Nicolo ran a hand through his hair. Amazing. He’d just told Black his granddaughter was married and all the old man could think about was his damnable bank.
“As I said, Signore Black, there is more.”
“More?”
Suddenly Nicolo didn’t want Black to know about Aimee’s pregnancy. The baby was a private matter, not another thing over which the old man could gloat. Let him think the acquisition of the bank was the reason for the marriage.
“Mi dispiace, signore. A, um, a detail I just thought of but we can let the lawyers handle it.”
“Then, I’ll get my people to work immediately. Where shall they send the documents? To your attorney? Your office? It shouldn’t take more than a week. Two, at the most. Are you at the hotel you were at before?”
“I have left the city, Signore Black.

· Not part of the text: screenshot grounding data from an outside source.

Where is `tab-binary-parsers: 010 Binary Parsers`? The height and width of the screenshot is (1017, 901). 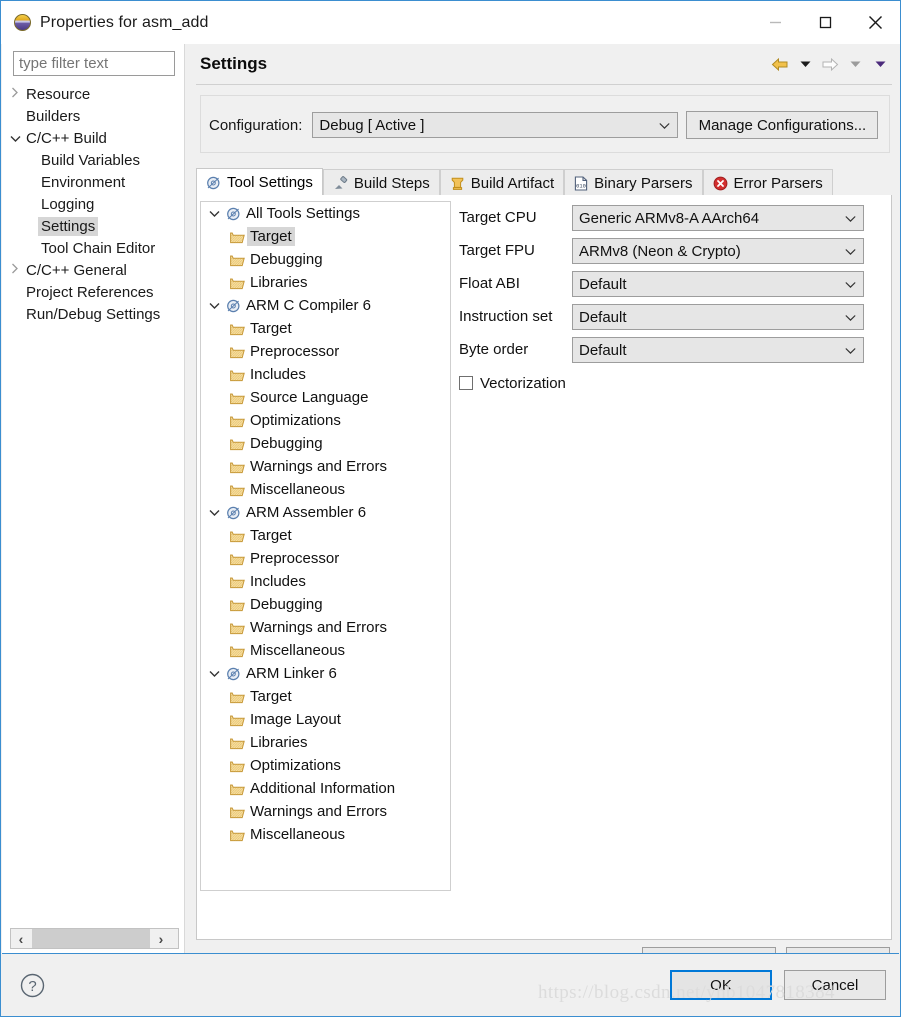 tab-binary-parsers: 010 Binary Parsers is located at coordinates (634, 182).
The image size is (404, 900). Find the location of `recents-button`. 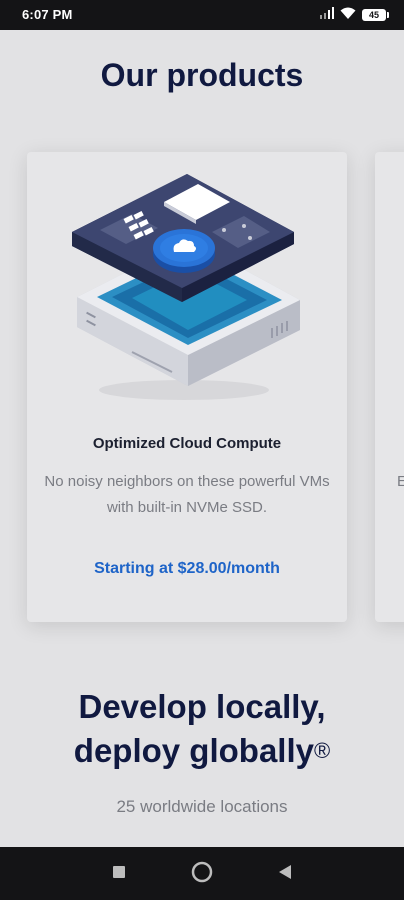

recents-button is located at coordinates (119, 874).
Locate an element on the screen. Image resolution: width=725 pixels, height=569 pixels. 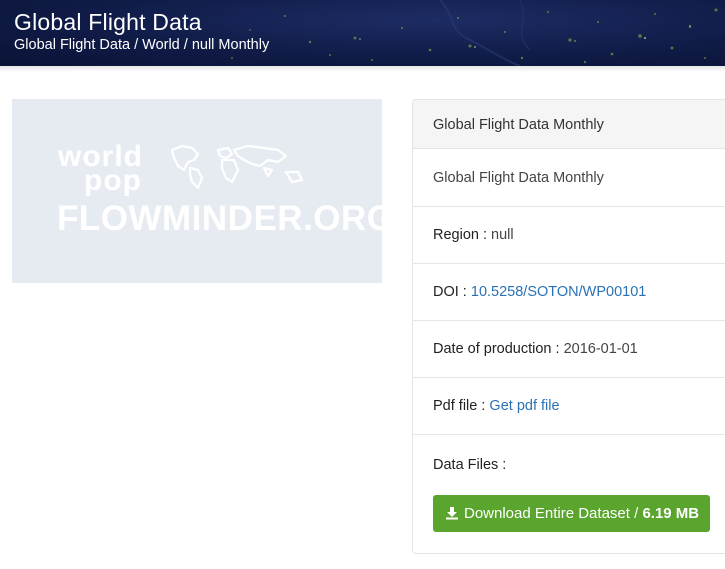
worldpop-logo-pop: pop is located at coordinates (113, 180).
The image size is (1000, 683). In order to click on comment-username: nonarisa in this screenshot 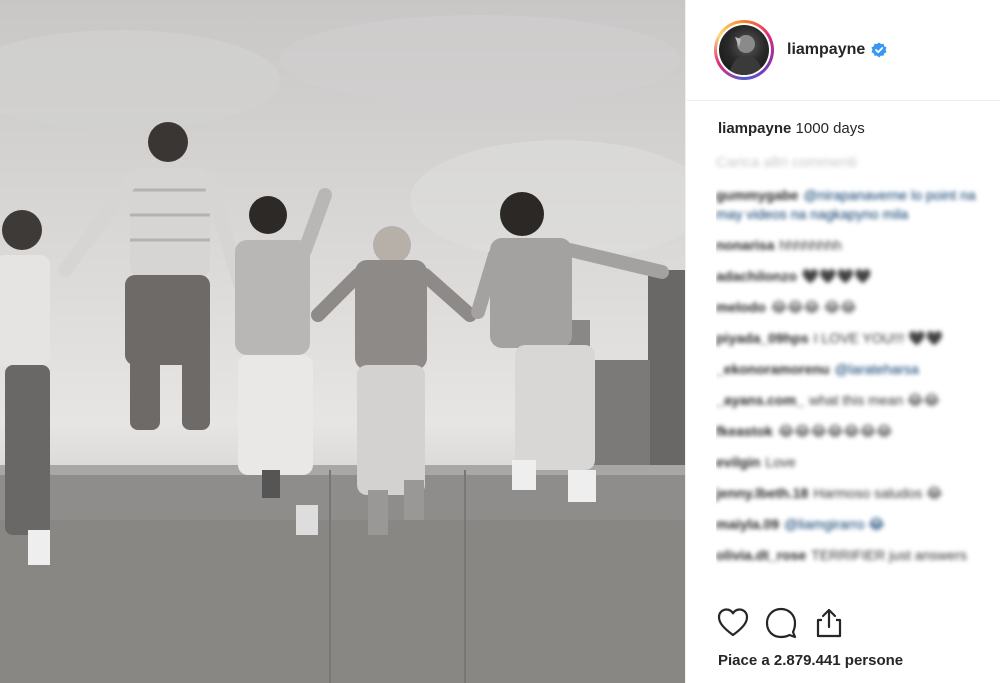, I will do `click(745, 245)`.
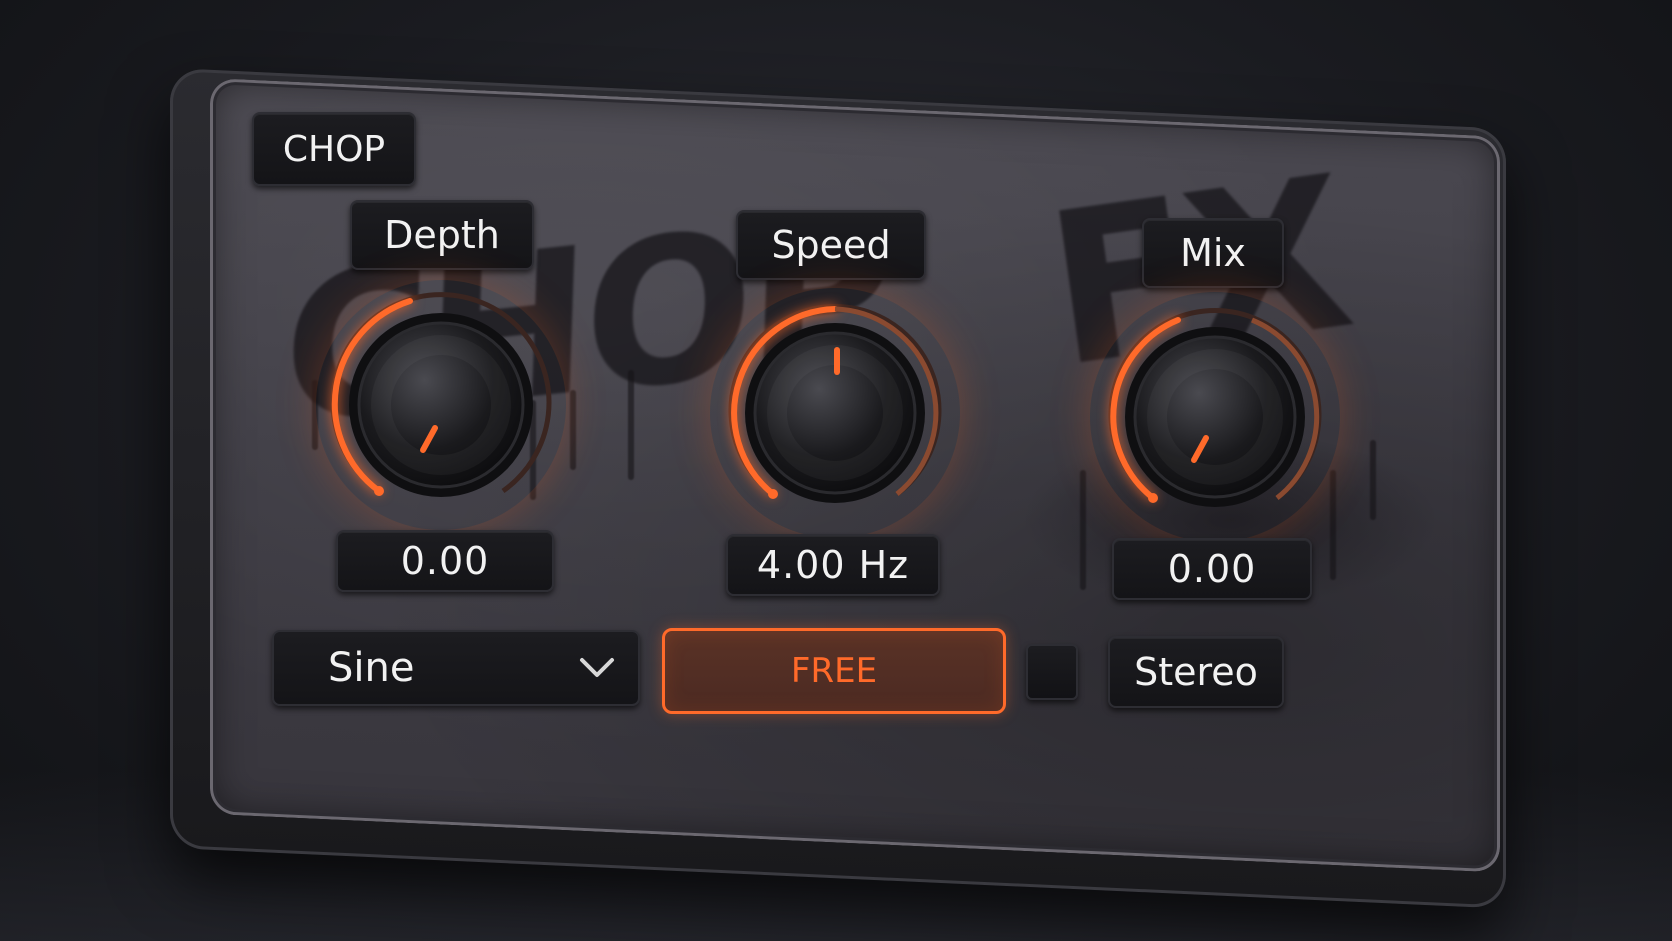 The height and width of the screenshot is (941, 1672). I want to click on speed-arc-dot, so click(773, 494).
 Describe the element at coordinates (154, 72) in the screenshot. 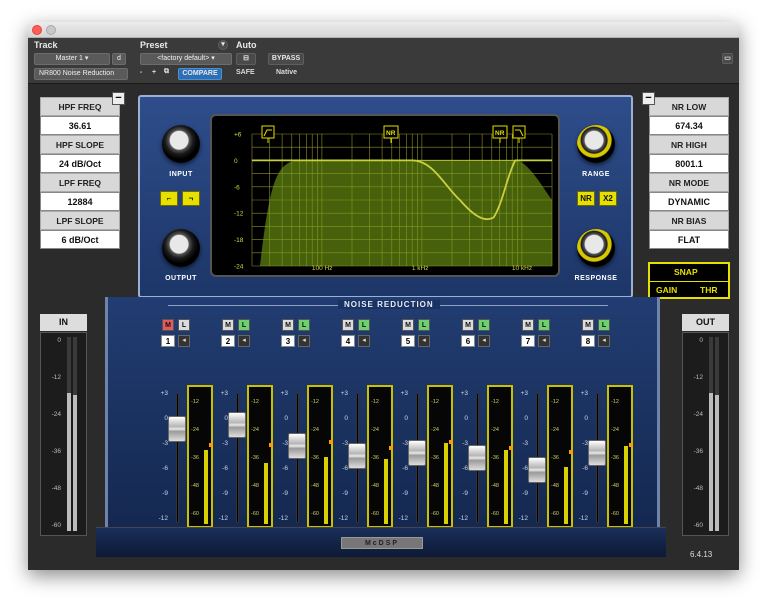

I see `preset-next-button: +` at that location.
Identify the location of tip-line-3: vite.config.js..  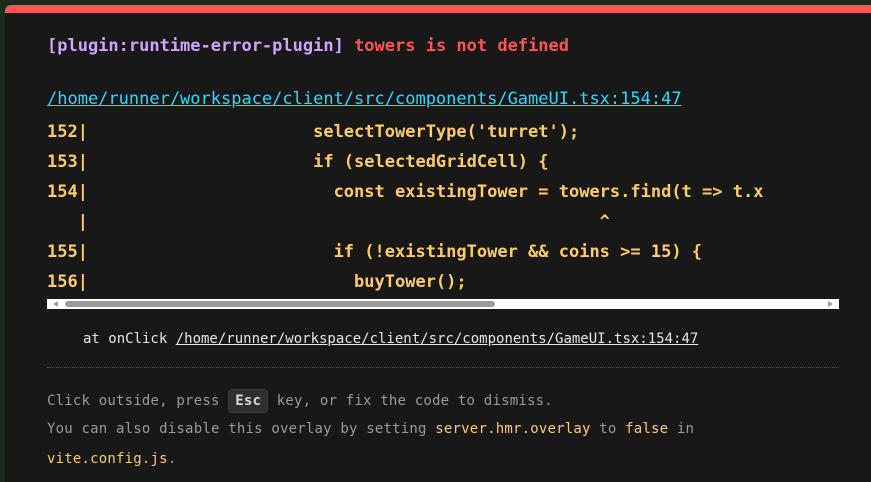
(112, 459).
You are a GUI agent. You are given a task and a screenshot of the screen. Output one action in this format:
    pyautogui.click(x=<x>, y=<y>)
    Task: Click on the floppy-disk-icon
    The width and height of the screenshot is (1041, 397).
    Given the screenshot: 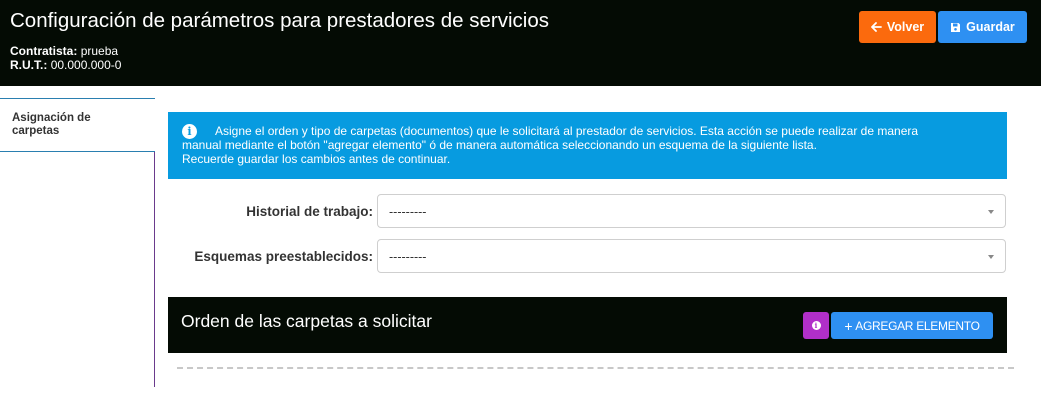 What is the action you would take?
    pyautogui.click(x=956, y=27)
    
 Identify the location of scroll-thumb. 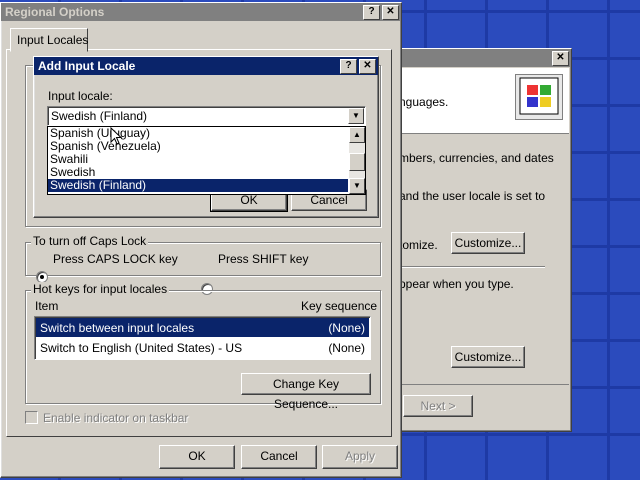
(357, 162).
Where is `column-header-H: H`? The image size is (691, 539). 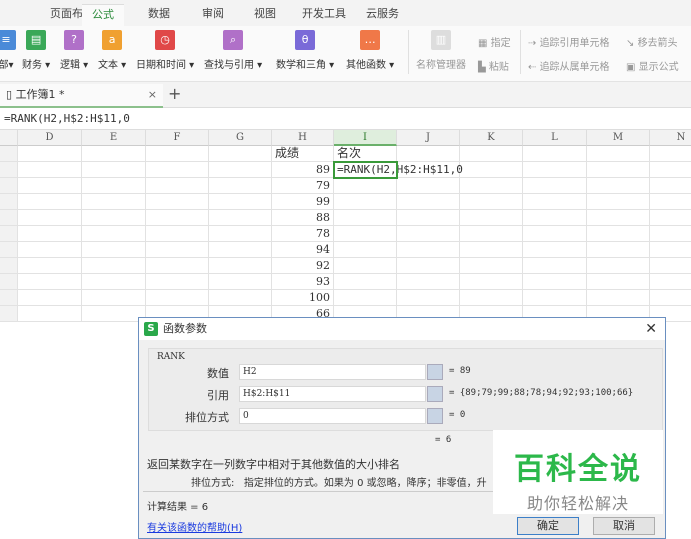
column-header-H: H is located at coordinates (303, 138).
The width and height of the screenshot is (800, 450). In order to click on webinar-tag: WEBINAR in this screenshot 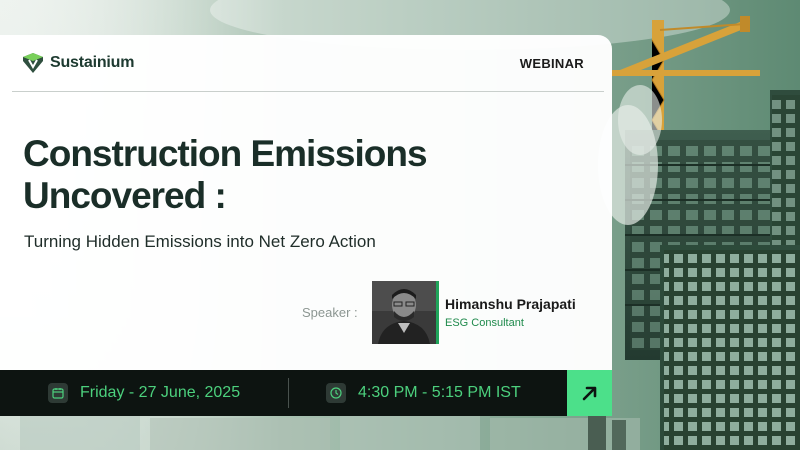, I will do `click(552, 64)`.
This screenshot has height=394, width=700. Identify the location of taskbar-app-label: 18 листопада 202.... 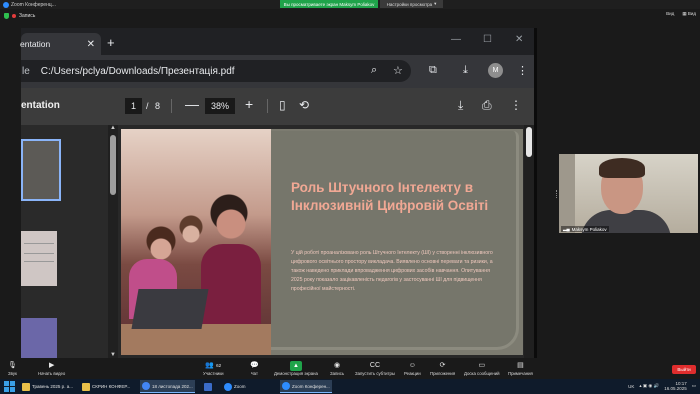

I—that is, we—are en route to my home in Rome.”
“Excellent. I’ll give instructions to forward the documents to you there. Goodbye, Your Highness.”
Click. End of conversation. Nicolo was holding a dead phone.
Black hadn’t inquired after Aimee. He hadn’t asked to speak to her.
Nicolo put the phone aside. As far as her grandfather was concerned, Aimee was a gambit in an intricate business maneuver.
At least the old man would not be able to use her anymore.
He looked at the front of the plane. At Aimee, at his wife, who sat so rigidly in her seat. What was she thinking? In less than two days, her world had turned upside down.
Her grandfather had all but told her that her only value was as a lure. She’d learned she was pregnant. She had been coerced into marriage.
And yet, she remained proud. Strong. Defiant.
Nicolo imagined going to her. Taking her in his arms. Telling her that everything would be all right, that she could trust him to take care of her, that he—that he—
That he what?
He had used her, too. He’d wanted the bank and now he had it.
Nicolo put back his seat, shut his eyes and did his damnedest not to think.
An hour out of New York, the attendant, a pleasant young woman who’d been with him for several years, appeared with a bottle of Dom Pérignon and a pair of flutes.
“I hope you don’t mind, sir,” she began, “but we all thought…” She fell silent, her eyebrows reaching for the sky as she took in the seating arrangements.
“Thank you,” Nicolo said quickly, “but my wife is exhausted and I didn’t want to disturb her. Perhaps we’ll have the champagne later.”
“Of course, sir.”
He smiled. Or hoped the way he curved his lips at least resembled a smile. Had he actually just explained himself to an employee? He didn’t explain himself to anyone, ever.
“If we change our minds,” he said, still straining to sound polite, “I’ll ring.”
The attendant knew a dismissal when she heard one. “Yes, sir,” she said, and started back toward the cockpit.
Aimee stopped her.
“Wait,” he heard her say.
The attendant leaned over the seat, listened, then smiled.
“That’s very kind of you, Principessa. Grazie.”
Nicolo waited a few minutes after the attendant left. Then he walked up the aisle and took the seat next to Aimee’s. Her face was turned to the window.
“Are you awake?”
The truth was he didn’t give a damn one way or the other. He was tired of her silence, her coldness, of the way she’d made him look foolish during the ceremony and again now.
It was time he made things clear.
She was his wife. She would treat him with respect at all times.
“Did you really think I could sleep?”
“Your behavior continues to be unacceptable.”
She looked at him then and the despair he saw in her eyes was like a knife to the heart.
That pain, knowing that she held him solely responsible for it, made him even more angry.
“Perhaps you didn’t hear me,” she said, as politely as she might speak to a servant. “I apologized.”